La fin du siècle passé était déjà prolifique en mesures du stress au travail, avec le modèle développé par Karasek, en 1979. Depuis, en plus de la densification du travail et de l’intensification de la dimension concurrentielle de l’environnement, les évolutions du milieu professionnel connaissent une sorte d’hyperinflation insidieuse de la charge mentale, sur des aspects a priori insignifiants.
Avec l’évolution de la communication en entreprise et ses nouveaux moyens, aplatissant les hiérarchies, donnant une voix à ce qui aurait dû être tu, déroulant des boulevards rectilignes à des commentaires méritant sans doute quelques détours et ouvrant une porte aussi large aux réactions d’humeur les plus volatiles qu’aux analyses les plus fouillées, cette notion de charge mentale mériterait sans doute d’être revisitée. En effet, la masse des questions qui n’auraient jamais dû être posées (ni partagées avec des personnes qui n’auraient pas dû être mises en copie), et autres nuisances informationnelles, aurait tendance à devenir l’équivalent du continent de plastique qui erre sous forme de myriades de petits fragments entre les masses aquatiques au sein des océans.
Sollicitations inutiles
La nouvelle charge mentale est faite de ces millions de particules de sollicitations inutiles, quand elles ne sont pas agaçantes de maladresse, d’imprécision ou tout simplement malveillantes.
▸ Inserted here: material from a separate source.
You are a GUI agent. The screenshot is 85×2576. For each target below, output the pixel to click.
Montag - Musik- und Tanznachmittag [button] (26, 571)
Le simple fait qu’elles existent n’est pas anodin et constitue une pression permanente, cachée, mais néanmoins réelle. Au même titre que la pollution insidieuse étouffe notre environnement sous des montagnes de microparticules en elles-mêmes insignifiantes, la charge mentale générée par ces messages inutiles a probablement plus d’effets que ceux objectivement pris en compte. Sans compter les éventuels effets cocktails et autres interactions possibles avec le reste de l’environnement de travail.
Les modèles permettant de cerner la charge mentale tiennent compte dans une certaine mesure de la contrainte psychique liée à l’obligation de se rendre disponible ou attentif pour le traitement de ces demandes inutiles. Mais il est difficile de mettre en balance une charge légitime, liée par exemple à la complexité de conceptualisation d’une tâche, avec la densité de tourbillons d’informations futiles et de microdécisions en elles-mêmes insignifiantes. Comment faut-il tenir compte de ce fardeau invisible et mouvant? La réponse est simple: il ne faut pas. Au même titre que le meilleur déchet est celui qui n’est pas créé, la meilleure charge mentale est celle qui n’est pas polluée. Changer les modèles ne servirait à rien. C’est en cessant la production de ce genre de dégradation que l’on pourra le mieux en tenir compte. Comment? Il est nécessaire de passer par une certaine sensibilisation, une explicitation de ce qui est attendu comme communication légitime, une filtration de ce qui n’est pas souhaité, avec l’expression des conséquences sur les écosystèmes en cas de non-respect des règles de bon sens communément admises. Est-ce que cela ressemble à cette notion surannée et désuète qu’est l’éducation au respect de l’autre et de ses besoins?